• Exercise brief: In the excerpt from The Looming Tower below, condense the paragraph beginning "Since childhood, bin Laden had consciously modeled himself" into a short bulleted list that keeps its main facts.

======== Excerpt provided ========

The Looming Tower - Lawrence Wright [132]
Since childhood, bin Laden had consciously modeled himself on certain features of the Prophet’s life, choosing to fast on the days the Prophet fasted, to wear clothes similar to those the Prophet may have worn, even to sit and to eat in the same postures that tradition ascribes to him; and although none of this is unusual for a strict Muslim, bin Laden instinctively referenced the Prophet and his era as the template of his own life and times. Intervening history meant little to him. Naturally, he would turn to the Prophet’s example for consolation during his own period of defeat and withdrawal. However, he was also savvy enough to recognize the symbolic power of his own hijira and its usefulness as a way of inspiring his followers and beckoning to other Muslims to join his sacred retreat. He brilliantly reframed the disaster that had fallen upon him and his movement by calling up images that were deeply meaningful to many Muslims and practically invisible to those who were unfamiliar with the faith.

======== Information provided ========

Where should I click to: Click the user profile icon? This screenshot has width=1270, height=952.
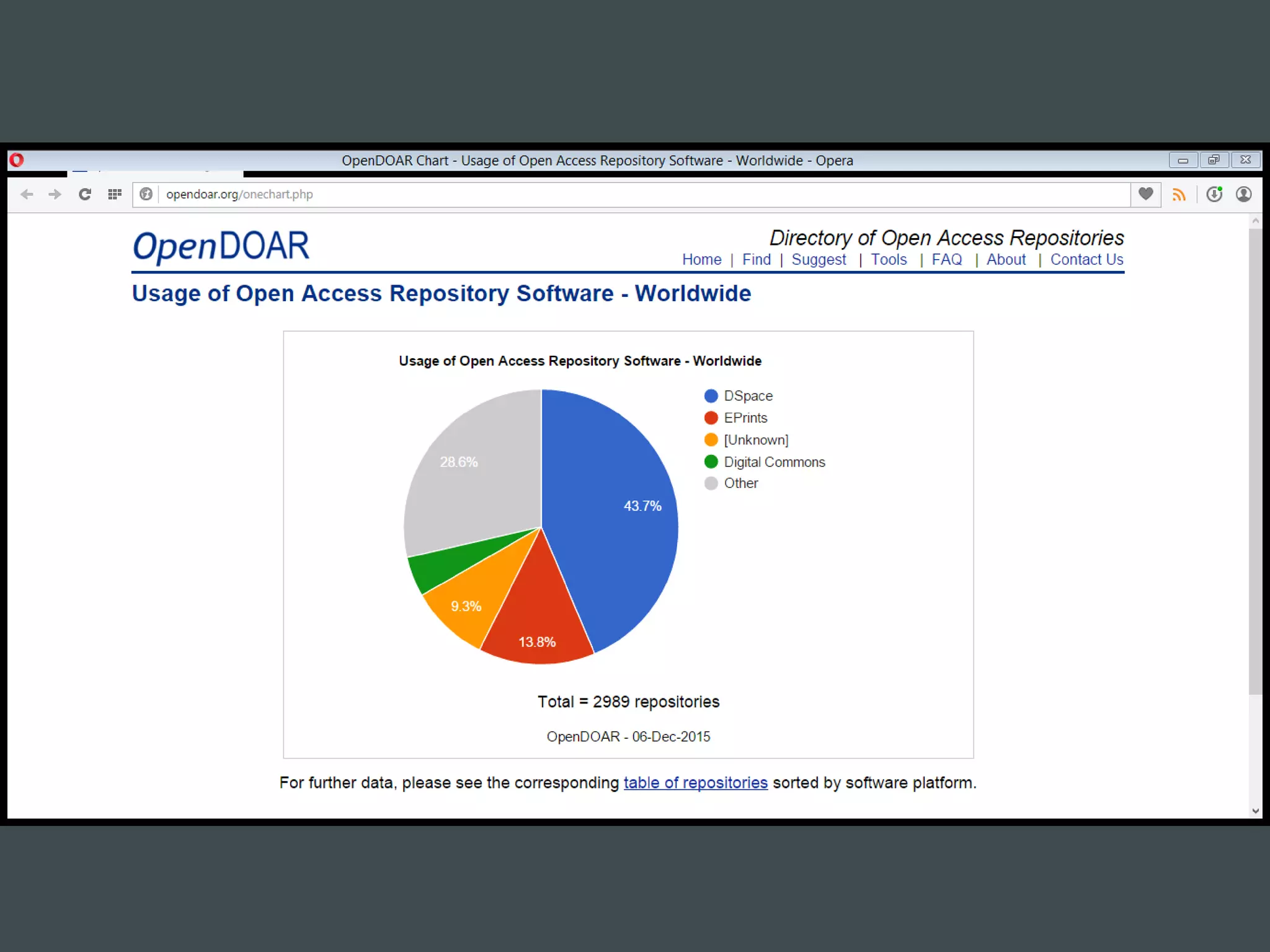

========

• Full answer:
- From childhood, bin Laden copied aspects of the Prophet's life: he fasted on the same days, dressed in similar clothes, and sat and ate in the postures tradition attributes to him.
- Such practices are common among strict Muslims, but he instinctively treated the Prophet and his era as the model for his own life and times, giving little weight to the history in between.
- During his own defeat and withdrawal, he looked to the Prophet's example for comfort.
- He also saw the symbolic power of his own hijira and used it to inspire his followers and draw other Muslims to his retreat.
- He recast his movement's disaster through images that meant a great deal to many Muslims but were almost invisible to people unfamiliar with the faith.